Journal de l'année Édition 1980 1980Éd. 1980

Un tract distribué par des professeurs d'un lycée de la banlieue rouge de Paris, le 17 décembre 1979, déclenche un véritable délire dans une partie de la presse et des milieux politiques. Les auteurs du tract, qui souhaitent un débat sur le H dans leur lycée, sont accusés de « faire l'apologie de la drogue ». Le ministre de l'Éducation juge « inacceptable » leur attitude ; le ministre de la Santé laisse prévoir des sanctions. Le RPR s'inquiète. Les communistes, les plus virulents, dénoncent une « banalisation » de la drogue, un « conformisme du désespoir ».

Consommation inquiétante

Depuis dix ans, la consommation des stupéfiants a considérablement augmenté. Elle touche tous les milieux, les bourgeois et les prolétaires, les ouvriers comme les intellectuels. Les plus jeunes, dans les milieux modestes, recourent parfois à des substances en vente libre, peu coûteuses (comme la colle, le kérosène, les détergents) mais aussi dangereuses que les drogues traditionnelles. On enregistre, en 1979, 117 morts par surdose (109 en 1978). Plus répandue, la toxicomanie est aussi plus réprimée : on a interpellé plus de 10 000 personnes en 1979 (vingt fois plus qu'en 1968), en très grande majorité des consommateurs plutôt que des trafiquants.

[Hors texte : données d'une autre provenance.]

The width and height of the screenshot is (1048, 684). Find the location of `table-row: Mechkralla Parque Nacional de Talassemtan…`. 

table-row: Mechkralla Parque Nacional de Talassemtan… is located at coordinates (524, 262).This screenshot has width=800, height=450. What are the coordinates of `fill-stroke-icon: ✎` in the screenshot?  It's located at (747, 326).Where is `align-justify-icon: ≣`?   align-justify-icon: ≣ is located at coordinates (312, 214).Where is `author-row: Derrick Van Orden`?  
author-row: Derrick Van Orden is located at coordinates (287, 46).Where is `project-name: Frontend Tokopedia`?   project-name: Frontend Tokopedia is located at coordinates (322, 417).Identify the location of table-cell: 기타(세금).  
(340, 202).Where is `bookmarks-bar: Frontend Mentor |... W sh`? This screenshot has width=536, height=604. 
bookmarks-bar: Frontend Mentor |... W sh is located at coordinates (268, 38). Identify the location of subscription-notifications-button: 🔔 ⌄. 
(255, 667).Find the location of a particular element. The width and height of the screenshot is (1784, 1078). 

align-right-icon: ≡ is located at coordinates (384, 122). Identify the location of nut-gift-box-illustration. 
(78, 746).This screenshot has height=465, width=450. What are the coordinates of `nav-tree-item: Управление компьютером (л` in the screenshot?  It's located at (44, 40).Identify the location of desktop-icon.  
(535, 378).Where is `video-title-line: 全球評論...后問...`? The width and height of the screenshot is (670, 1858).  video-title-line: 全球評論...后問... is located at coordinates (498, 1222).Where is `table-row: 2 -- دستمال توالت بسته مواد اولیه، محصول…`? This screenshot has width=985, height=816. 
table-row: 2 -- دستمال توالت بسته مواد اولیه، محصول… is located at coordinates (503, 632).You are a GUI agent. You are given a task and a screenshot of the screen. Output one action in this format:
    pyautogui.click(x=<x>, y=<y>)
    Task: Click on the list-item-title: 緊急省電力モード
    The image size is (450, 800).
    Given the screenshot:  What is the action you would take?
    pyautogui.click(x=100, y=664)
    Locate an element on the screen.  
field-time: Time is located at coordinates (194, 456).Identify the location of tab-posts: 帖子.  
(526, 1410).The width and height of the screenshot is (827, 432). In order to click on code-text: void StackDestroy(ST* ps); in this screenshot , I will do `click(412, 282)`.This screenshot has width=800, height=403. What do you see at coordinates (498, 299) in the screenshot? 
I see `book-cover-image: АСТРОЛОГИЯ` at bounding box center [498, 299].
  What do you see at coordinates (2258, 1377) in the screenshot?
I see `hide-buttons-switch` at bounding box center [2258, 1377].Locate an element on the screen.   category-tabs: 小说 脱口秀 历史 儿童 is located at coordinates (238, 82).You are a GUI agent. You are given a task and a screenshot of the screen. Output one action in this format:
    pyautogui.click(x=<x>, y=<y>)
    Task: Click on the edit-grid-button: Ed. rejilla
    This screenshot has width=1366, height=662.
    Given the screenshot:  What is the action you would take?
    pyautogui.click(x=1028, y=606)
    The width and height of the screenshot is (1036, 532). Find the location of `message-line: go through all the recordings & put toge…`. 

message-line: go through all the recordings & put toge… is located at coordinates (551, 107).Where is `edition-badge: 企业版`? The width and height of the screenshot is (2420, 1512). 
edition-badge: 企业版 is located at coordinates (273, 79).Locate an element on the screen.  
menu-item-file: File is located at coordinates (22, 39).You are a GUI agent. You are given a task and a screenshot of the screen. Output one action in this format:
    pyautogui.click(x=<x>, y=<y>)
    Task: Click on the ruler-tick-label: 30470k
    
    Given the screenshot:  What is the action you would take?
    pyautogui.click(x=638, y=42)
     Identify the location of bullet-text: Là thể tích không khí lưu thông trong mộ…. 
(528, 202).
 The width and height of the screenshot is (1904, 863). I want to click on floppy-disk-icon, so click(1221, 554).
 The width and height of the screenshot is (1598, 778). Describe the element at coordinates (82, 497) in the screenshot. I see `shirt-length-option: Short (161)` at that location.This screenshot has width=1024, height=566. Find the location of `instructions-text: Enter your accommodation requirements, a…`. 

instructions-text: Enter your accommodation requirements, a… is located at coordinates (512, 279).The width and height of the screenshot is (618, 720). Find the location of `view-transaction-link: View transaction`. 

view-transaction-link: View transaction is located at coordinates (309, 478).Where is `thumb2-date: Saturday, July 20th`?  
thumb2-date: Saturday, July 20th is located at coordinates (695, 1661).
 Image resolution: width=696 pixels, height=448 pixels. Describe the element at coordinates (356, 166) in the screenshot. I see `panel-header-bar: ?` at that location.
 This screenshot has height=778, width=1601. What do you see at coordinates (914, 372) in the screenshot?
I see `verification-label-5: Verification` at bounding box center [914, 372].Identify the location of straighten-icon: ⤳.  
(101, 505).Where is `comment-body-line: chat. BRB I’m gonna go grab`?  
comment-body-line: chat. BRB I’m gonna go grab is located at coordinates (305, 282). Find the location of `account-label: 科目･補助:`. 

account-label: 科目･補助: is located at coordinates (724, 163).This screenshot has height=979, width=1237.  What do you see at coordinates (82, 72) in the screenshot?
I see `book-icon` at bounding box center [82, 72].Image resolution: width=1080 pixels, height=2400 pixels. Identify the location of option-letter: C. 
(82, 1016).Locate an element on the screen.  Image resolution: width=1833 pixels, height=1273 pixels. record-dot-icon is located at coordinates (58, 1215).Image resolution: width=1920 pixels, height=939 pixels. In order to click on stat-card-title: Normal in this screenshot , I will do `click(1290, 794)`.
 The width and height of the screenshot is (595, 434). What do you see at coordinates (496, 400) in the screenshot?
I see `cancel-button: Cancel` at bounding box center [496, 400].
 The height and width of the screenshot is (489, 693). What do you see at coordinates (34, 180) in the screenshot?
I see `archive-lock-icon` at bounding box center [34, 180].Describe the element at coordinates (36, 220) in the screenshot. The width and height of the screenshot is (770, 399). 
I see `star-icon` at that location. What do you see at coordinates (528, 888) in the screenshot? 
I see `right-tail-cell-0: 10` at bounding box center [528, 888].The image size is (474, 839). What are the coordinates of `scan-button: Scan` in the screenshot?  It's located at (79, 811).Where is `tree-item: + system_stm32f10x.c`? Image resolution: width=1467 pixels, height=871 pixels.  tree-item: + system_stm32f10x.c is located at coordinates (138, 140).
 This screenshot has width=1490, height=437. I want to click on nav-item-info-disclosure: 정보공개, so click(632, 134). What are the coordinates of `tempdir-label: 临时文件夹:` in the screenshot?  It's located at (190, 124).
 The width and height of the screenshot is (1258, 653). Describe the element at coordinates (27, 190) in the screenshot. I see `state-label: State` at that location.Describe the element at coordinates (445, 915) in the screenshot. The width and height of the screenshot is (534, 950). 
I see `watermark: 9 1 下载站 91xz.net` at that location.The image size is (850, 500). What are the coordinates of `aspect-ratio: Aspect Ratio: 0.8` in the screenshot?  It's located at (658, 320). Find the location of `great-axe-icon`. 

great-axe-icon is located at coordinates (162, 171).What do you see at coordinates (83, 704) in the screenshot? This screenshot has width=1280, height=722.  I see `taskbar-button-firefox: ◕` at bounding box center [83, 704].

On évalue à 50 000 en France (dont beaucoup de jeunes de vingt à vingt-cinq ans), le nombre de véritables toxicomanes adonnés aux drogues dures (héroïne ou cocaïne). Beaucoup plus nombreux sont les consommateurs occasionnels. Selon une enquête de l'INSERM dans la région parisienne, un lycéen sur neuf (un garçon sur sept, une fille sur dix) a fumé au moins une fois du haschisch ou de la marijuana, mais très peu le font régulièrement. Les spécialistes sont en désaccord sur le danger de ces dérivés du cannabis (Gabriel Nahas, directeur à l'INSERM, les juge très toxiques). Mais on constate que le passage à la toxicomanie véritable est lié à des troubles psychologiques ou à un milieu familial perturbé.

On souhaite une information des jeunes, des familles et des enseignants. Mais celle-ci est délicate : elle ne doit pas dramatiser pour être crédible et ne pas enfoncer les jeunes dans la déviance : il faut, souligne-t-on au ministère de l'Éducation, qu'existe « un climat de confiance ». L'Éducation nationale a organisé, depuis plusieurs années, des réunions avec les chefs d'établissements scolaires ; l'Administration souhaite développer des clubs santé dans les lycées et collèges, où les enseignants pourront organiser des séances d'information en réponse aux demandes des élèves.

Vandalisme et racket

Autre inquiétude : la violence. On voit se multiplier dans les journaux des récits de faits divers violents impliquant des enfants ou des adolescents. Quelques titres relevés dans les derniers mois de 1979 et au début de 1980 : « Deux coups de couteau pour cinq minutes de consigne » ; « Aubagne, la horde : quinze classes saccagées » ; « À Aubervilliers, un collégien de douze ans tue un camarade d'un coup de couteau » ; « Amiens : un jeune Africain poussé dans le canal par un garçon de quatorze ans ».

La violence augmente-t-elle chez les jeunes ? La commission d'études de la violence, présidée par Alain Peyrefitte, aujourd'hui ministre de la Justice, évaluait à 73 000 en 1975 le nombre de mineurs auteurs de délits violents (elle estimait que 20 % des délits de ce genre étaient commis par des mineurs). Certaines formes de violences semblent s'être accrues depuis dix ans : le vandalisme, surtout chez les plus jeunes (moins de treize ans) ; les vols à l'arraché ou avec agression (à partir de quatorze ans) ; des bandes de jeunes se manifestent, qui s'en prennent surtout à d'autres jeunes ; enfin, en février 1980, une douzaine d'adolescents détroussent les voyageurs du RER.

Les établissements scolaires sont touchés par diverses formes de délinquance. Une enquête, faite par l'inspection générale de la vie scolaire dans 47 collèges de banlieues de Paris et de province, constate des vols d'effets dans tous les établissements, des déprédations dans quatre collèges sur cinq ; fréquemment des vols de matériel ou diverses formes de racket : des adolescents, parfois en groupe, rançonnent des plus jeunes ou les menacent aux portes des collèges. Des chefs d'établissements s'inquiètent : l'école n'est plus un lieu préservé.